There is a glimmer in the distance. A hazy light that draws nearer each new day that dawns until, oh! you are bathed in the beautiful glow of The Golden Years. Be careful though. They don't last forever. You need to make the most of this.
Sometime over the past year I've come to the realisation that I have hit that perfect moment in child-rearing, when all three children are of the age when they are independent enough to be able to not need me 24/7, but are yet to think that I am the most embarrassing creature ever to have blighted their earth.
They play together, get their own breakfasts, pop to the shops for forgotten milk and even react appropriately to parental bribery.
But not just that. They are actually sometimes fun to be around.

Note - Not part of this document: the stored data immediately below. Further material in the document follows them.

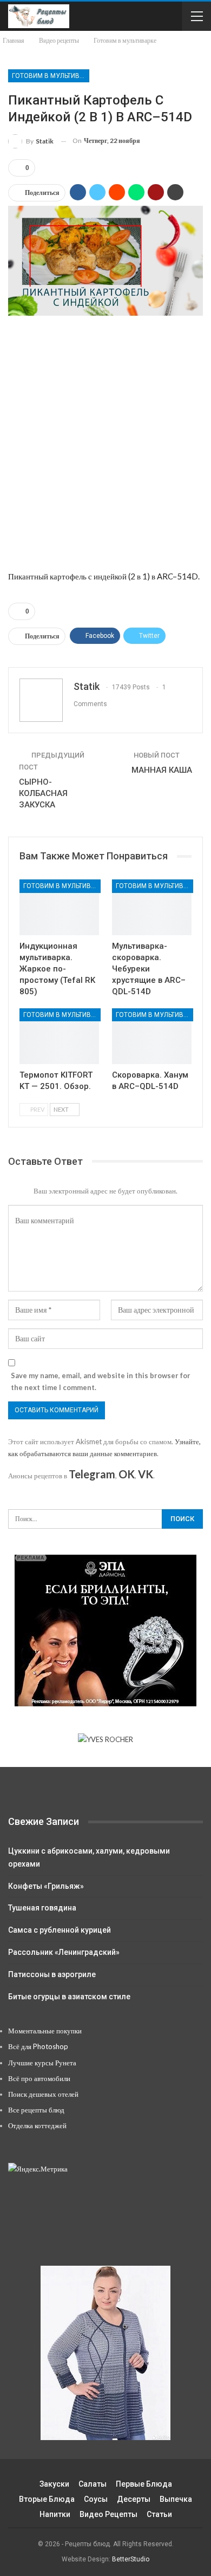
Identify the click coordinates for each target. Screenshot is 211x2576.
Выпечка (176, 2499)
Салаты (92, 2484)
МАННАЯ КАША (161, 770)
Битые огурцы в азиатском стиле (69, 1996)
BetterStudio (130, 2559)
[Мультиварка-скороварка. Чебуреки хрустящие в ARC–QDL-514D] (152, 907)
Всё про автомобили (39, 2078)
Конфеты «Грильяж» (46, 1886)
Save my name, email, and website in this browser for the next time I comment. (100, 1381)
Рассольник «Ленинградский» (64, 1952)
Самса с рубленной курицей (59, 1930)
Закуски (54, 2484)
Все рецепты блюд (36, 2109)
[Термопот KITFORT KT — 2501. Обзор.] (59, 1036)
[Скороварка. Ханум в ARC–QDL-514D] (152, 1036)
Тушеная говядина (42, 1907)
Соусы (96, 2499)
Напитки (54, 2514)
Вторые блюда (47, 2499)
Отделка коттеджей (37, 2125)
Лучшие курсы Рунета (42, 2062)
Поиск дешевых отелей (43, 2094)
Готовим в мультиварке (50, 76)
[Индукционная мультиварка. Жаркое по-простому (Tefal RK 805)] (59, 907)
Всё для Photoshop (38, 2046)
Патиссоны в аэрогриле (52, 1974)
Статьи (159, 2514)
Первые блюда (144, 2484)
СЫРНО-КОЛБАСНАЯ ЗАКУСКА (43, 793)
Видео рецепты (108, 2514)
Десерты (133, 2499)
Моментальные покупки (45, 2030)
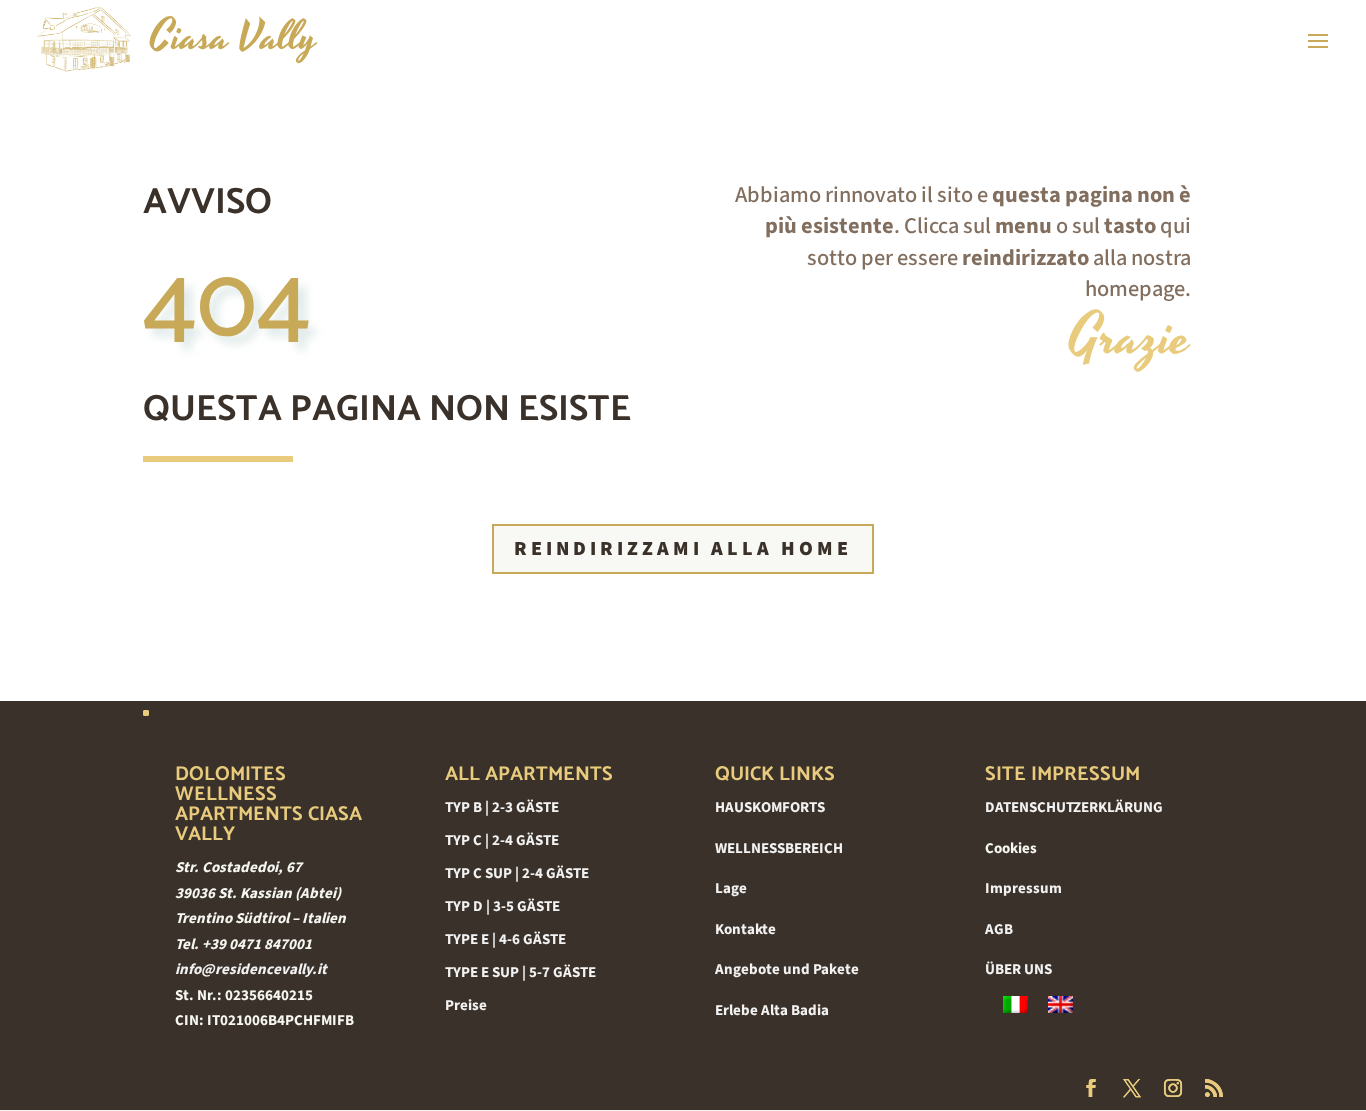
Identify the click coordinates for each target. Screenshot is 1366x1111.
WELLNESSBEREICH (779, 848)
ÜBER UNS (1018, 969)
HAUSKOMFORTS (770, 807)
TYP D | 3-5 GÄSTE (502, 906)
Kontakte (745, 929)
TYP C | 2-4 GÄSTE (502, 840)
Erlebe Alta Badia (772, 1010)
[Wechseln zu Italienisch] (1015, 1005)
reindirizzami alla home (683, 549)
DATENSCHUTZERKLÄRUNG (1074, 807)
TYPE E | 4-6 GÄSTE (505, 939)
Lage (731, 888)
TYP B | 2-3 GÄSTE (502, 807)
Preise (466, 1005)
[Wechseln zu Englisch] (1060, 1005)
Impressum (1023, 888)
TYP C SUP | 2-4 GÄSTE (517, 873)
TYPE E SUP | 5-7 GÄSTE (520, 972)
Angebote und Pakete (787, 969)
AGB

I know! We are finally at a stage where we can jump in the sea together and have water flights without one of them crying about getting wet. We can go cycling together without one of them falling off into the on-coming traffic. We can go for dinner together and have *gasp* a proper conversation that does not make you want to stick a fork in your eye. We can cheer each other on at actually entertaining football matches, and spend time at home watching genuinely good movies.
And it can be great.
However, now that I have had this epiphany I also realise that the clock is ticking. It is but a brief slice of time that these golden years are bestowed upon us. Already the tweenage hormones are surfacing and the door banging is beginning.
I'm doing my best to ignore it. But it's coming. As I lie on the golden beach of parenting the tsunami of horror is building. In two years my first born will turn teenager, closely followed by her two brothers, and it will be back to those dark and stormy days of old.
What the next phase will bring is anyone's guess, but for now - the shades are on and the warmth is welcome.